## YOUR OBJECTIVE
Locate "At what coordinates" in the records below, then copy its line and every following line exactly, without the pictures.

## DATASET EXCERPTS

________

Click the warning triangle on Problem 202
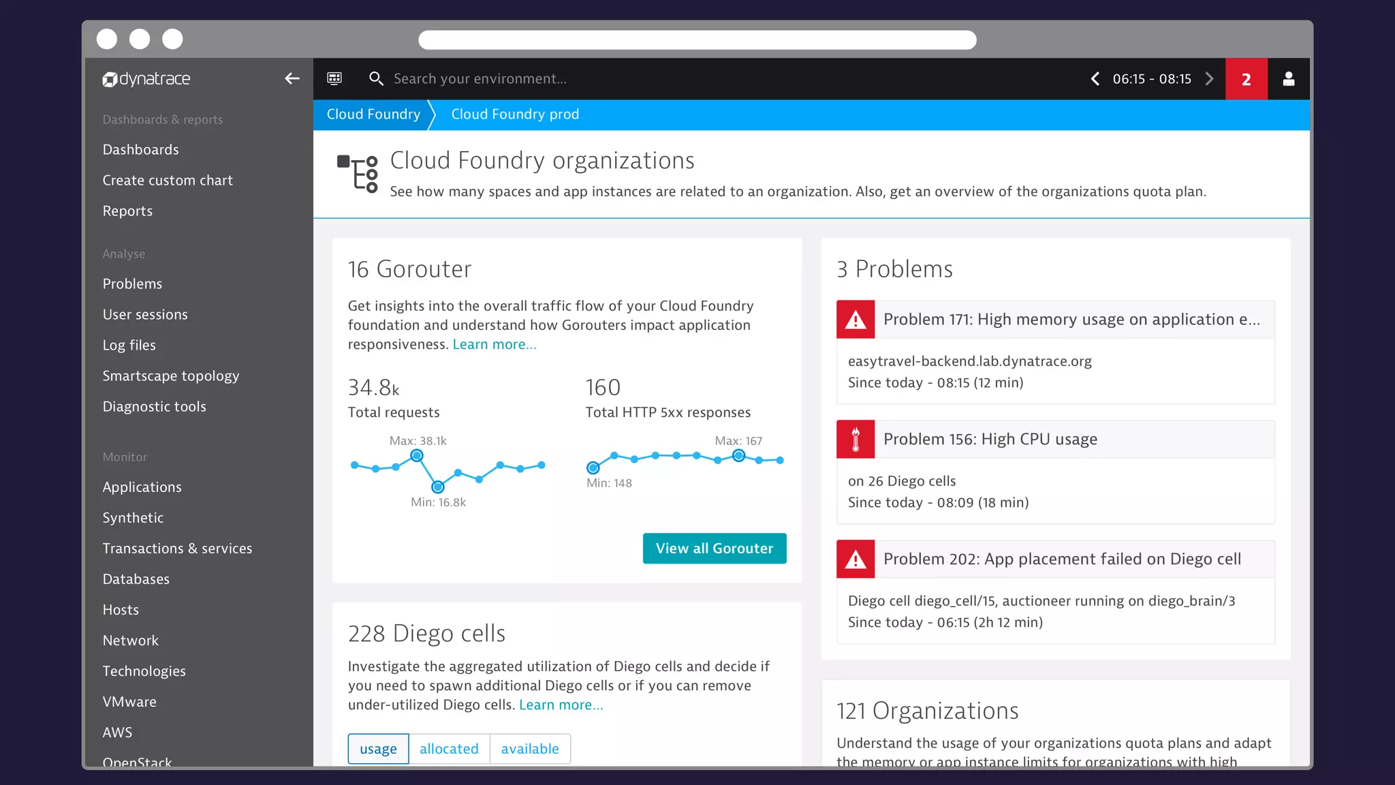coord(856,559)
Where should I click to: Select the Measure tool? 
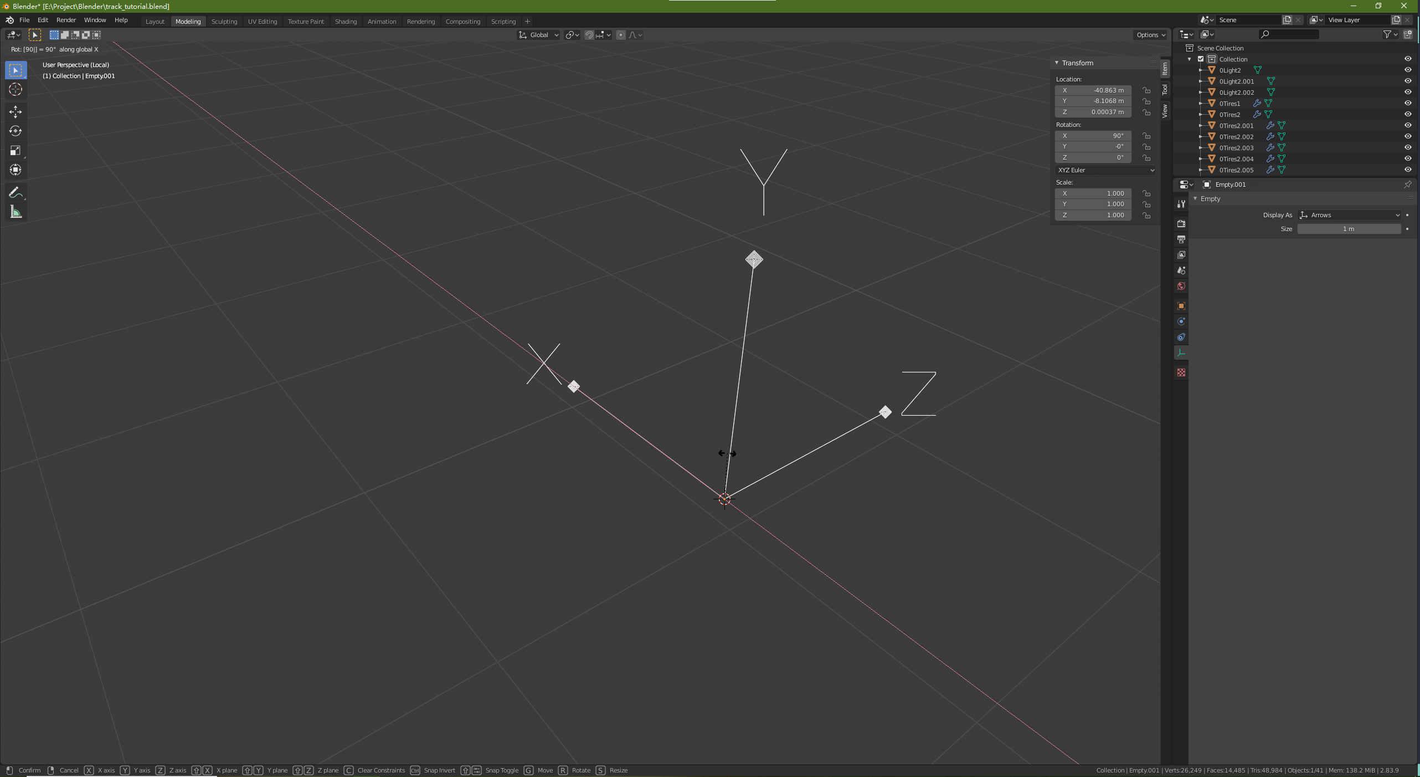pos(16,212)
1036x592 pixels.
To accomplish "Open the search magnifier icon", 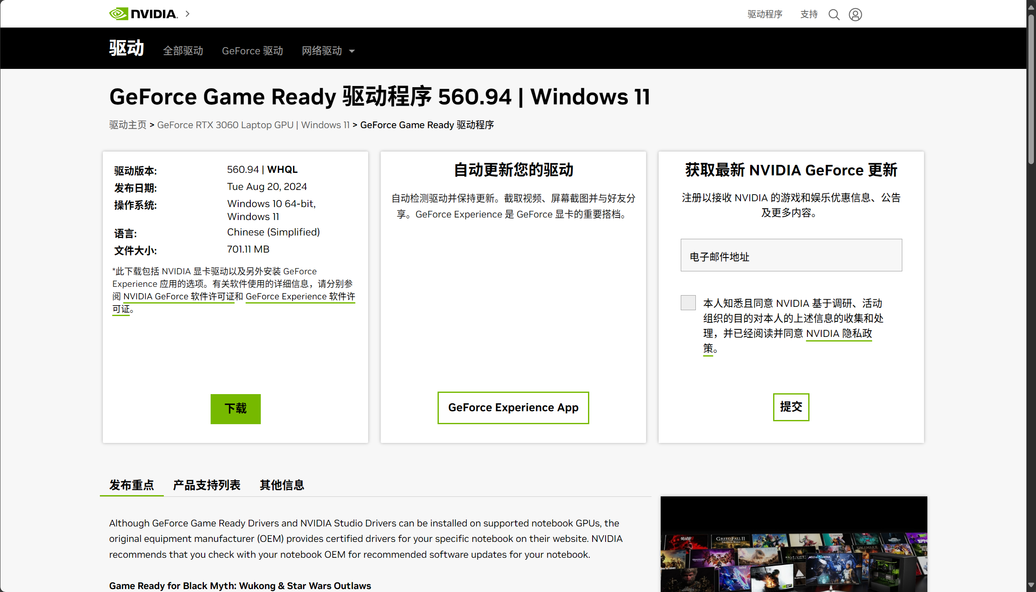I will [834, 15].
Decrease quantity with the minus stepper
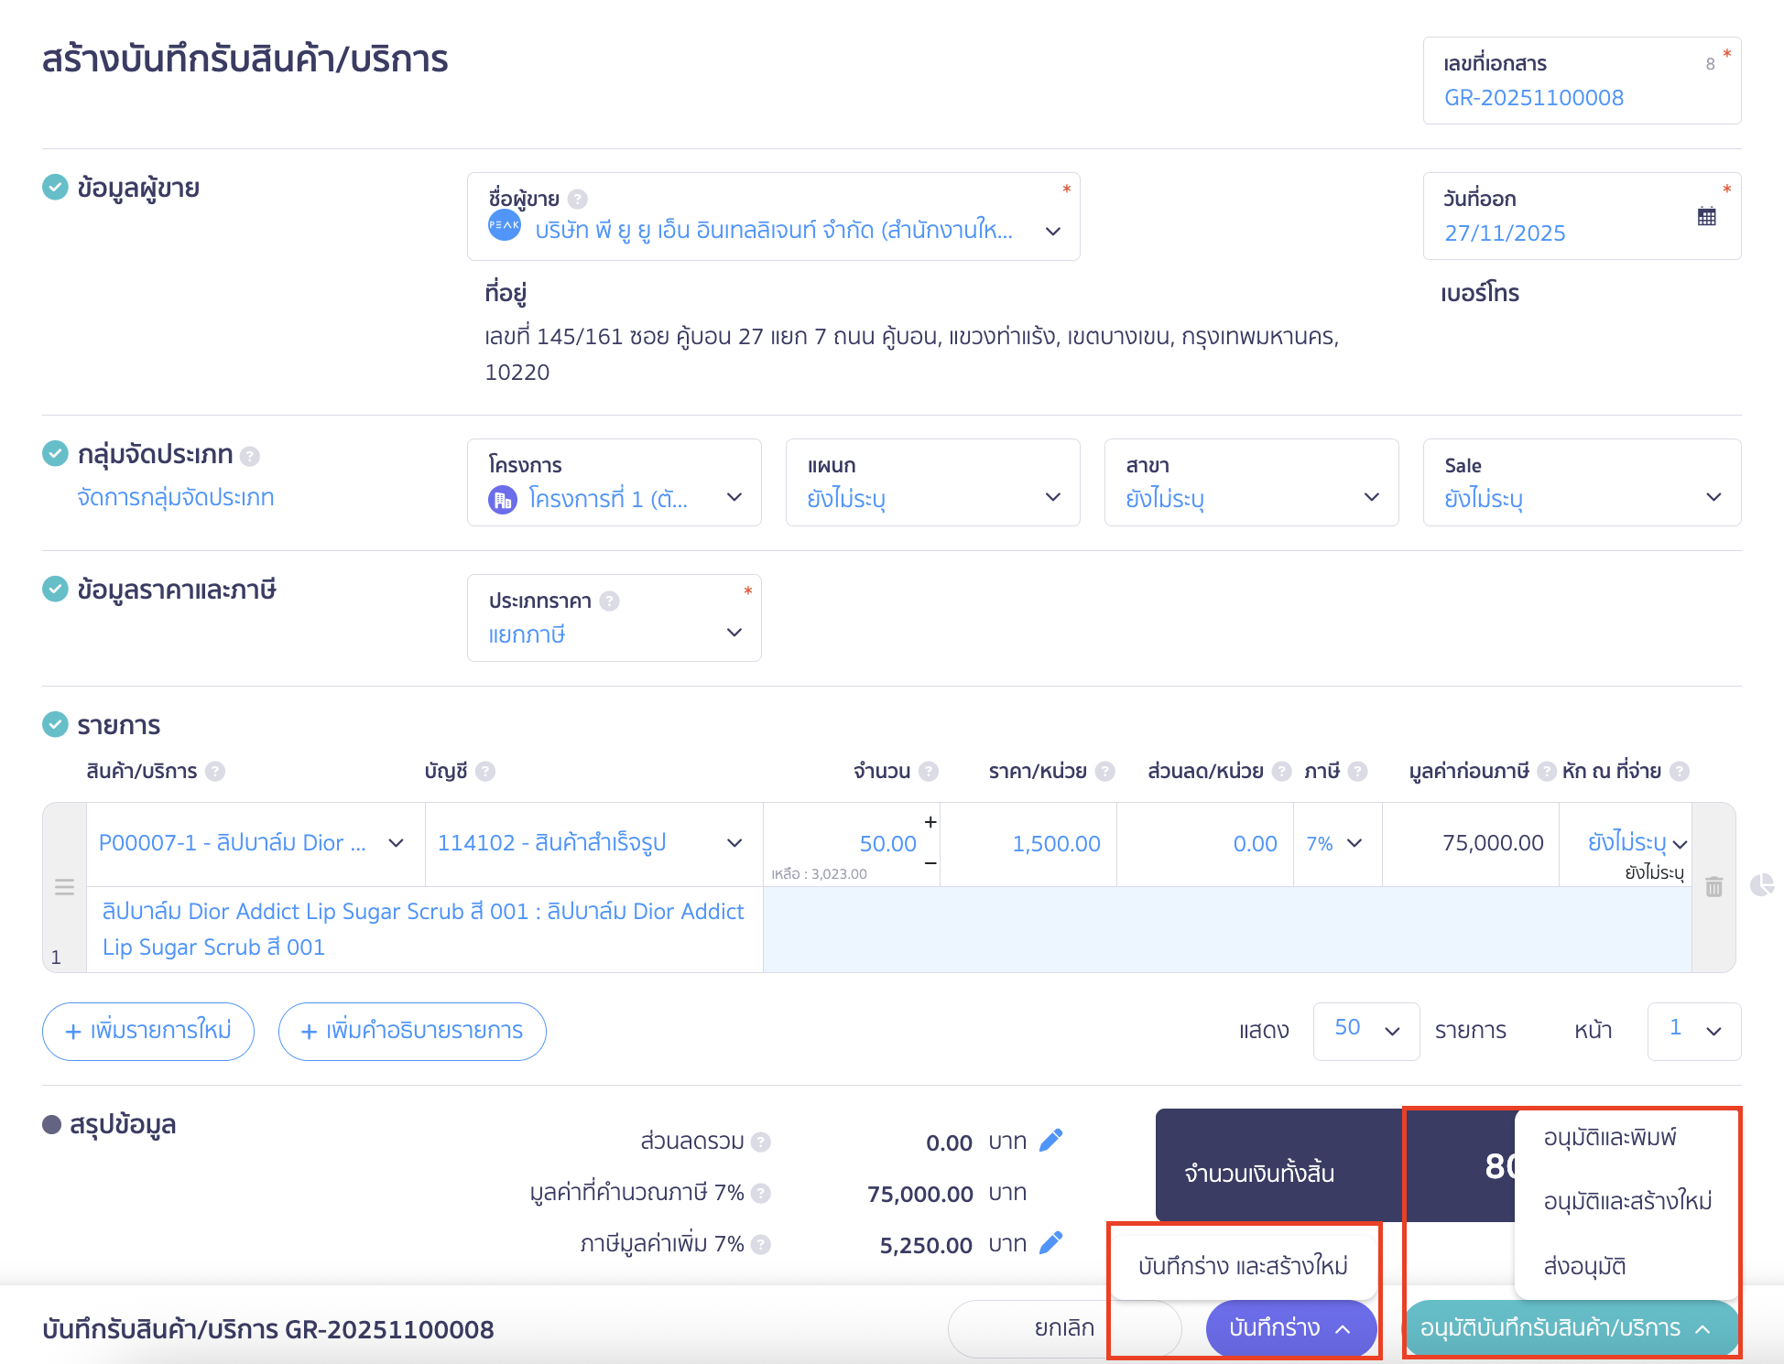The height and width of the screenshot is (1364, 1784). pos(930,863)
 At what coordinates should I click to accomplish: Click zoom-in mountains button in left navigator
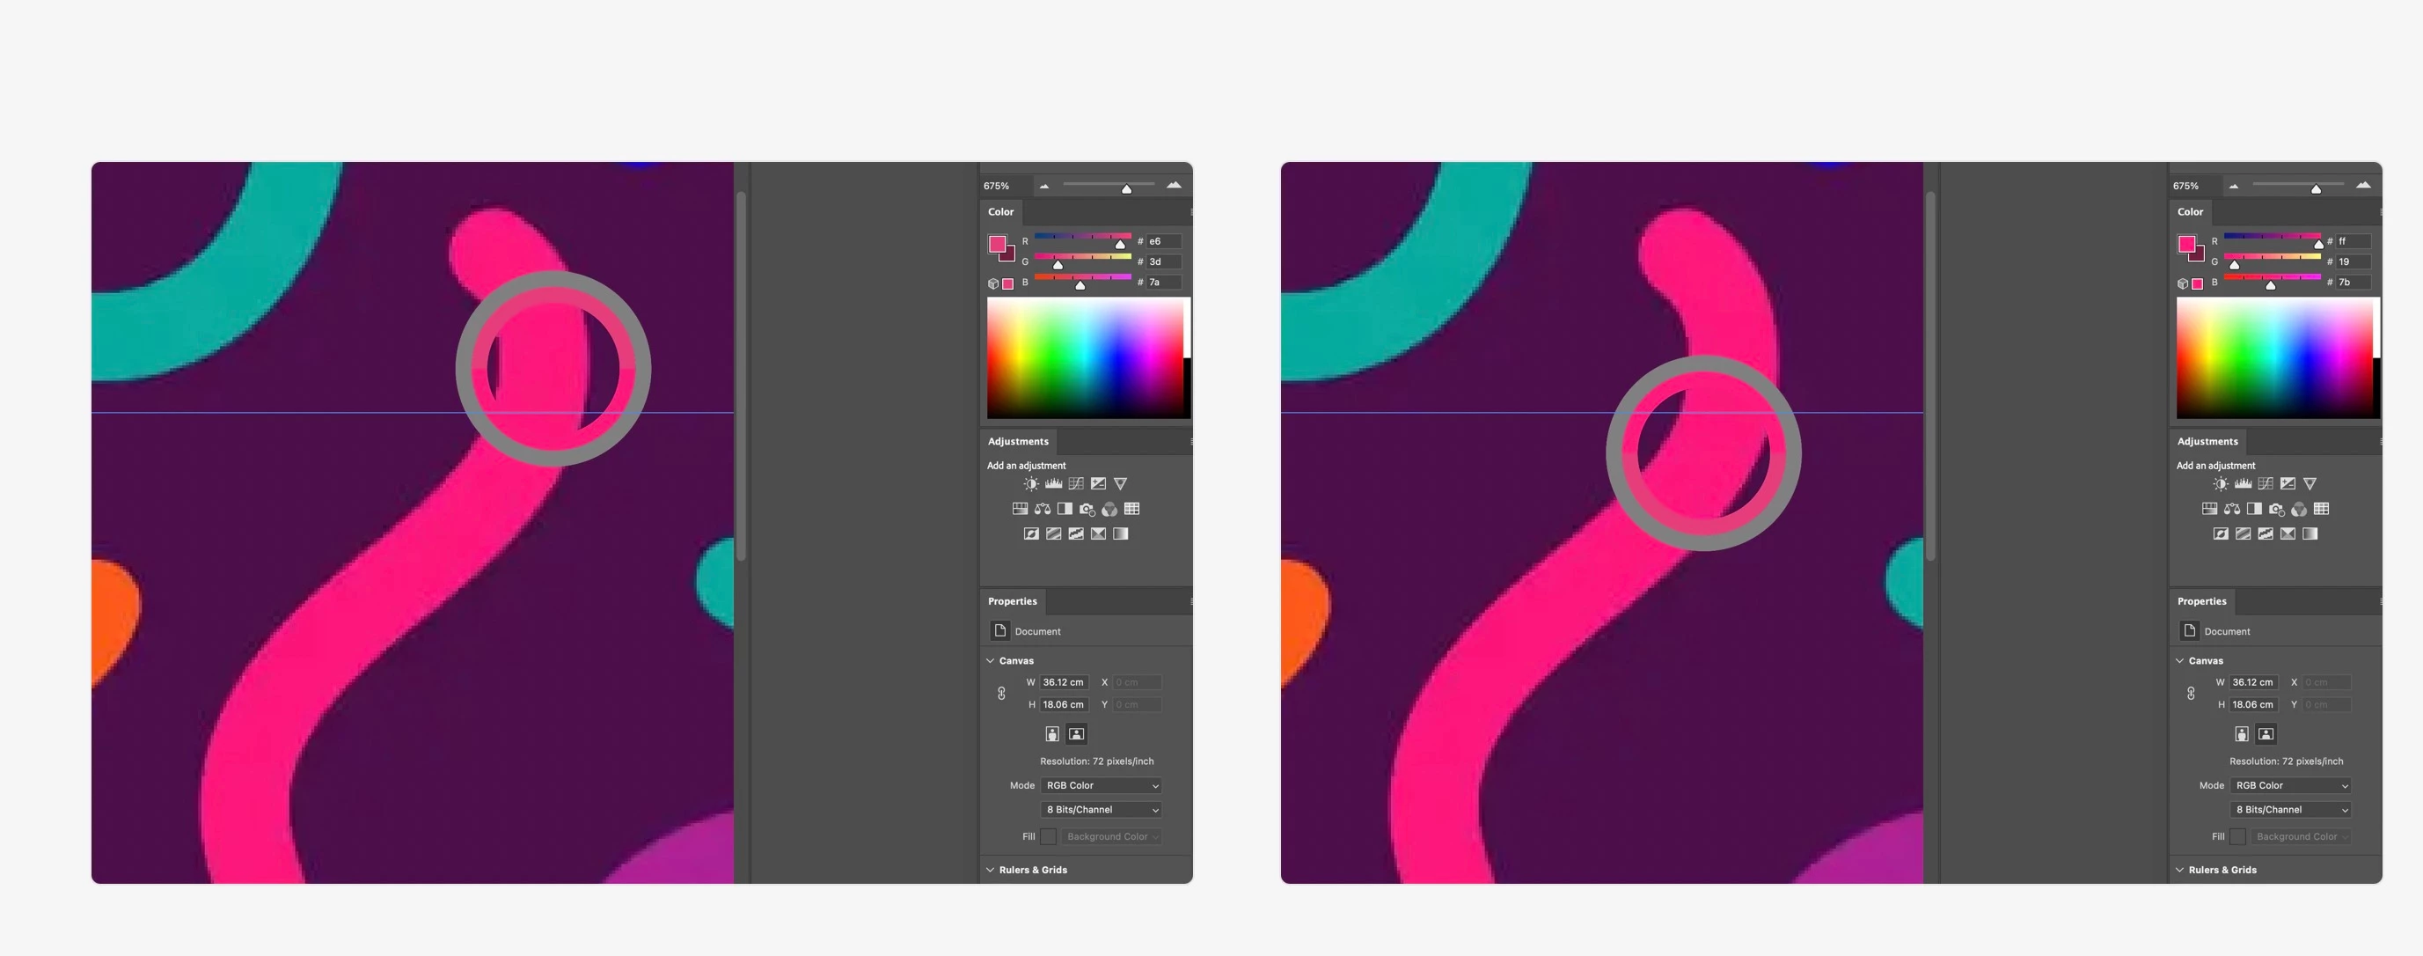point(1174,185)
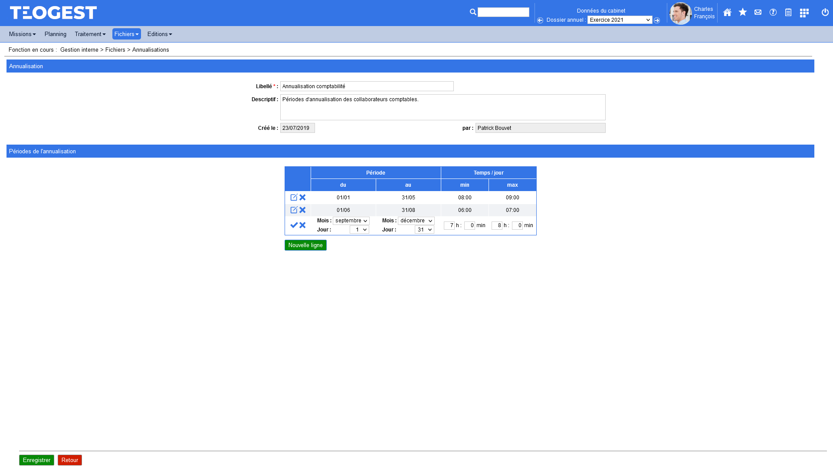Image resolution: width=833 pixels, height=469 pixels.
Task: Open the applications grid icon
Action: 804,13
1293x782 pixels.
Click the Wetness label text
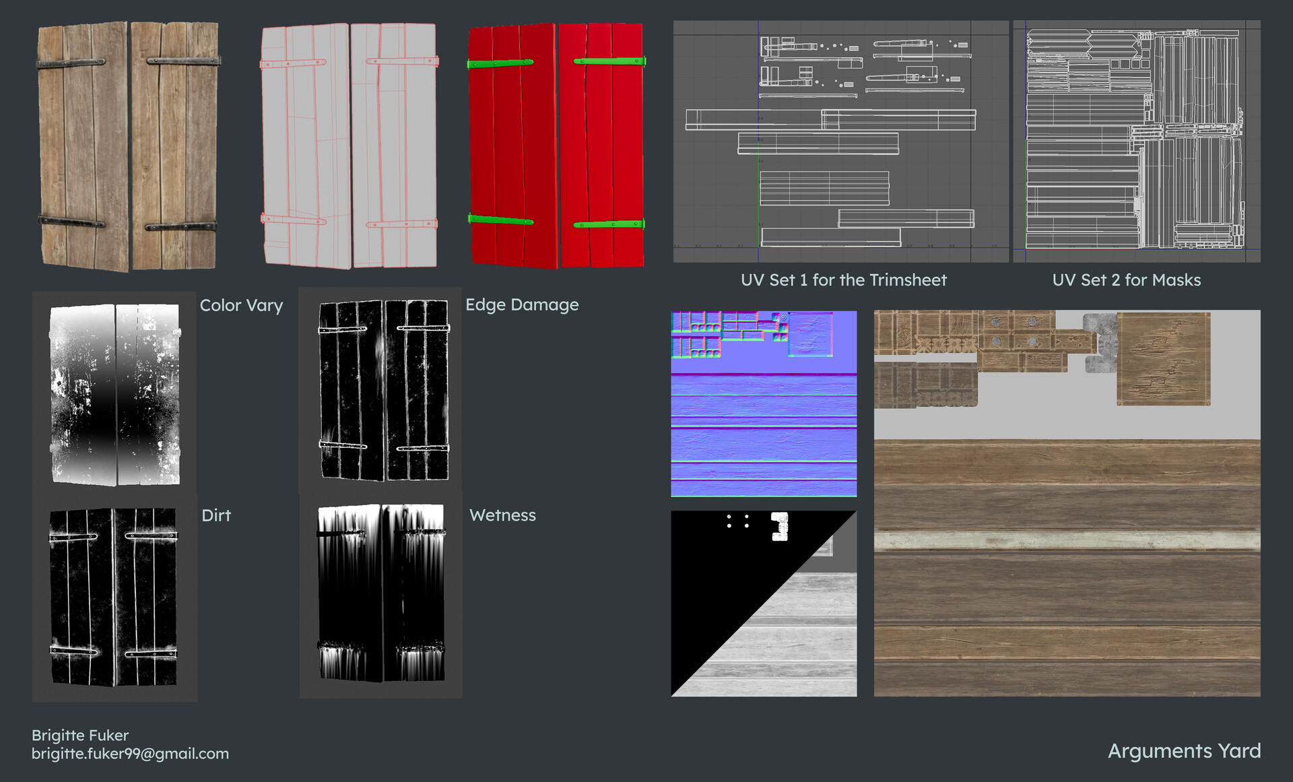pyautogui.click(x=502, y=515)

________

## RESULT
 At what coordinates should I click to accomplish: Click zoom-in mountains button in left navigator
point(1174,185)
Image resolution: width=833 pixels, height=469 pixels.
Task: Open the applications grid icon
Action: 804,13
1293x782 pixels.
Click the Wetness label text
pyautogui.click(x=502, y=515)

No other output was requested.